A new executive order from President Trump revises the Affordable Care Act by ending taxpayer subsidies for insurance offered on state exchanges, allowing for lower-cost insurance plans with scaled-down coverage, and calling for a more competitive marketplace in which people pay prices that more accurately reflect the costs they impose on insurance providers and other taxpayers.

These rather dramatic changes leave some people and insurance providers hurting, while others celebrate the possibility of buying more affordable policies that better fit their needs. Though understandably controversial, Trump's changes eliminate perpetual red-ink operations and make for a more sustainable healthcare system.

Finally, it seems, someone has been asking how we will pay for this program.

But while these changes may be a step in the right direction, we cannot really know the outcome until we answer a more detailed version of that question: How much cost are we, as specific individuals or certain key demographic groups, imposing on the nation's healthcare system?

As my wife Dot and I discussed this news, we learned how insurance premiums would be affected for people in different income categories. A single, 64-year-old earning $26,500 annually, for example, could see his annual payments rise from $1,700 to $1,850. This didn't seem all that bad.

But if that same 64-year-old earned $68,200, he would see premiums jump from $15,300 to $19,200. And that's pretty heavy lifting.

Nowhere in our reading did we find data on how much cost individuals or families, on average or in certain categories, impose annually on the healthcare system. The discussions we found were all about consumer cost, not about what would be called "social cost."

We found it weird that the 44 million Americans on Medicare, including us, do not receive a quarterly or annual statement telling us how much cost we imposed on the healthcare system, how much we paid in premiums, and what the balance of those payments might be.

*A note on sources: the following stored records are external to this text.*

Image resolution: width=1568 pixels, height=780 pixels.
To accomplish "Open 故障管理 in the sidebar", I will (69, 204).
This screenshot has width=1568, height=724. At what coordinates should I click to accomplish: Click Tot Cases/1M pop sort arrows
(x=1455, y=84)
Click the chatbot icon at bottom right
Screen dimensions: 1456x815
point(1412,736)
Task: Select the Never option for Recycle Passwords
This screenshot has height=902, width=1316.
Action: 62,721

Going a bit further, why not have a record for all the years we have been covered by Medicare? We can say the same for secondary providers that supplement Medicare.

The 71.8 million citizens on Medicaid and Children Health Insurance Plan also operate in the dark. They have no straightforward way of knowing how much any of us are spending.

The more Dot and I talked about this, the crazier it seemed that one of our largest annual expenditures (we guess) would be unaccounted for. We couldn't help but wonder how our behavior might be affected if we knew how much healthcare costs we are imposing each year.

Nor could we imagine how the elected officials struggling mightily to improve our healthcare system might benefit from this kind of straightforward information.

Maybe, just maybe, Trump needs to add another section to his healthcare executive orders. The section could instruct the Department of Health and Human Services to provide quarterly statements to all those covered by healthcare insurance, reporting the cost each individual has imposed on the healthcare system, the payments made by the individual, and the balance, all on one page.

A more informed consumer is always a better consumer — even if someone else is picking up the check.